En cuanto a Castro, Cabrera Infante ha dicho que "está muerto y no lo sabe''.

En todo caso, es un muerto poderoso: ha logrado convencer a muchas personas, dentro y fuera de su isla particular, de que el secuestro de un pueblo equivale a su liberación.

Aunque en nuestros países la niña de adelante (la de la sociedad abierta) conoce ahora su verdadera posición histórica, el fantasma de la de atrás vocifera con un grito novedoso. Ya no es "Voy más rápido, más rápido'' sino "Ella va para atrás, para atrás''.

Esta variante se escucha en algunos partidos políticos, ciertos ámbitos eclesiásticos y en el aparato académico, periodístico y cultural de México. La consigna ideológica ahora es culpar al "neoliberalismo'' de la pobreza, como si la medicina fuera la enfermedad.

No pretendo que la política económica liberal sea una panacea. Menos aún que el Estado, sobre todo en nuestro país, deba permanecer al margen de la vida económica. Por el contrario, creo que podría tener un papel destacado en la promoción de la economía y que debería ampliar, afinar y fortalecer la red de seguridad social.

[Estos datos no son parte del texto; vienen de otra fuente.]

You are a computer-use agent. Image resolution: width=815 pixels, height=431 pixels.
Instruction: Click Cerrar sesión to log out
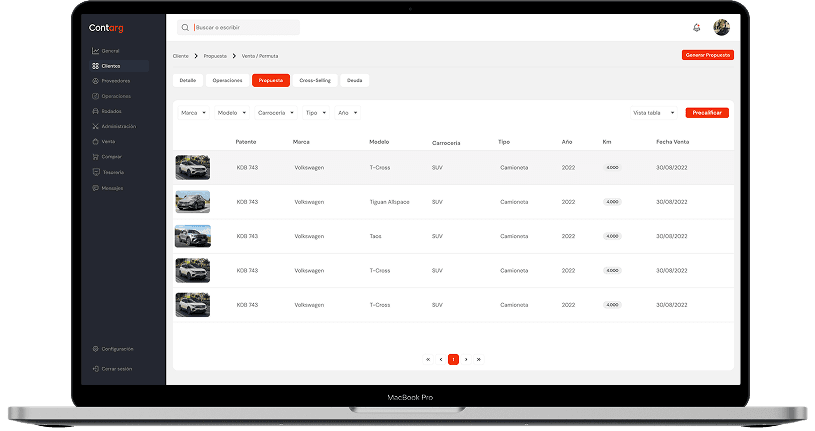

Todos estos argumentos sobre la intervención pertinente del Estado pueden darse dentro de una franja de discusión moderna, pero el caso es que los fabuladores que quedan todavía muchos- no hablan dentro ni desde ella: se aprovechan de la mala memoria histórica para escamotear la responsabilidad de los verdaderos causantes del mal que nos aqueja, dos ideologías que como el comunismo han sido suficientemente refutadas por los hechos: el populismo y el estatismo.

En el fondo de sus autoritarios y resentidos corazoncitos, muchos de ellos suspiran por los viejos tiempos en los que la URSS y sus satélites eran "el mundo del porvenir''.

¿Cómo explicarlo? Basta escuchar la voz de la extrema derecha mexicana leer los folletos de Pro-Vida o las andanadas intolerantes de los sinarquistas que aún publican entre nosotros para advertir su semejanza con los doctrinarios de izquierda: ambos extremos son hijos de la Inquisición y la Escolástica.

Pero la mayor responsabilidad de la mentira ideológica en México está en la persistencia de la mentira política y ésta ha sido, desde 1929, patrimonio exclusivo del PRI.

Nuestro sistema político corporativo es sustancialmente alérgico a la libertad de pensamiento. Por eso requiere de mecanismos de control en la prensa y los medios de información. Este clima adverso a la verdad y la discusión es el mejor caldo de cultivo para el rumor, la calumnia, los espejismos ideológicos y las mentiras, porque inhibe la creación de una cultura democrática.

En nuestra prensa y nuestros medios de comunicación con honrosas excepciones la verdad no se razona o fundamenta: se oculta, se distorsiona o se decreta. México ha liberalizado su economía pero no es todavía una sociedad abierta y democrática. Por eso no sabemos si vamos más rápido o más lento. Mientras nuestro sistema político (esa anomalía histórica disfrazada de originalidad) subsista, México no podrá orientar desde abajo y con claridad su destino: fluctuará confusamente como las niñas de la fábula, tomará la verdad por mentira y la mentira por verdad, irá más rápido y más lento.